# What is asked
A – Translate into Spanish this sentence from the U2 album review: "There's no truth to the rumors that U2 has turned against rock, given up its guitars and gone techno."
B – In the records, swap "toolbar icon" for "toolbar button" in everything from the line containing "Where should I" down to the end of the records, and give only those lines.

# Excerpted passage
'''

Relax, U2 fans, it's not disco Review: New album, 'Pop,' has not tripped back to the club it's just an image thing. The music is still potent.

March 02, 1997|By J.D. Considine | J.D. Considine,SUN POP MUSIC CRITIC

It's not what you think.

Forget what you may have heard about "Pop" (Island 314 524 334), the U2 album that arrives in stores Tuesday. There's no truth to the rumors that U2 has turned against rock, given up its guitars and gone techno. There was more techno in the 1995 remix of "Lemon" than there is on all of "Pop."

Forget as well the interviews that have found Bono, the Edge, Adam Clayton and Larry Mullen proclaiming their boredom with rock while praising the vitality of club culture. As much as that seems to underscore the sound and sensibility of "Discotheque," the album's first single, it actually has more to do with the image U2 is cultivating -- that of post-modern, superstar hipsters -- than with any music it has made.

Forget, even, "Discotheque" itself. Because despite the pains taken to emphasize the song's disco roots (the mirror ball on the single's sleeve, the Village People reference in the video) and dance-floor ambitions (why else would there be three club-style remixes on the CD maxi-single?), "Discotheque" is no more typical of "Pop" than "The Fly" was of "Achtung Baby."

Simply put, this ain't no disco album -- U2's just foolin' around. Far from marking some great leap into the future, "Pop" is barely a departure at all, with plenty of heroic vocals and valiantly strummed guitar amid the electronics. Heck, there's even a dash of that heart-on-sleeve emotionalism Bono and the boys pretend to be so embarrassed by. All told, the album's feel is so traditional you almost have to wonder why the band even bothers to pretend otherwise.

'''

# Available data
'''

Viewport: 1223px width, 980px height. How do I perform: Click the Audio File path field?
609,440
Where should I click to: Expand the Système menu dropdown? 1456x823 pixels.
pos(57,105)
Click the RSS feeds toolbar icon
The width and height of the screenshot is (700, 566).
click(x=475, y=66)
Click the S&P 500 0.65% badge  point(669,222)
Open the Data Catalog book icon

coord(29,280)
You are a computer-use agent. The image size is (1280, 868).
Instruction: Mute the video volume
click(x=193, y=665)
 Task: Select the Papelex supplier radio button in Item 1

'''

# Expected responses
A – No hay nada de cierto en los rumores de que U2 se ha vuelto contra el rock, ha abandonado sus guitarras y se ha pasado al techno.

B –
Where should I click to: Expand the Système menu dropdown? 1456x823 pixels.
pos(57,105)
Click the RSS feeds toolbar button
The width and height of the screenshot is (700, 566).
click(x=475, y=66)
Click the S&P 500 0.65% badge  point(669,222)
Open the Data Catalog book icon

coord(29,280)
You are a computer-use agent. The image size is (1280, 868).
Instruction: Mute the video volume
click(x=193, y=665)
 Task: Select the Papelex supplier radio button in Item 1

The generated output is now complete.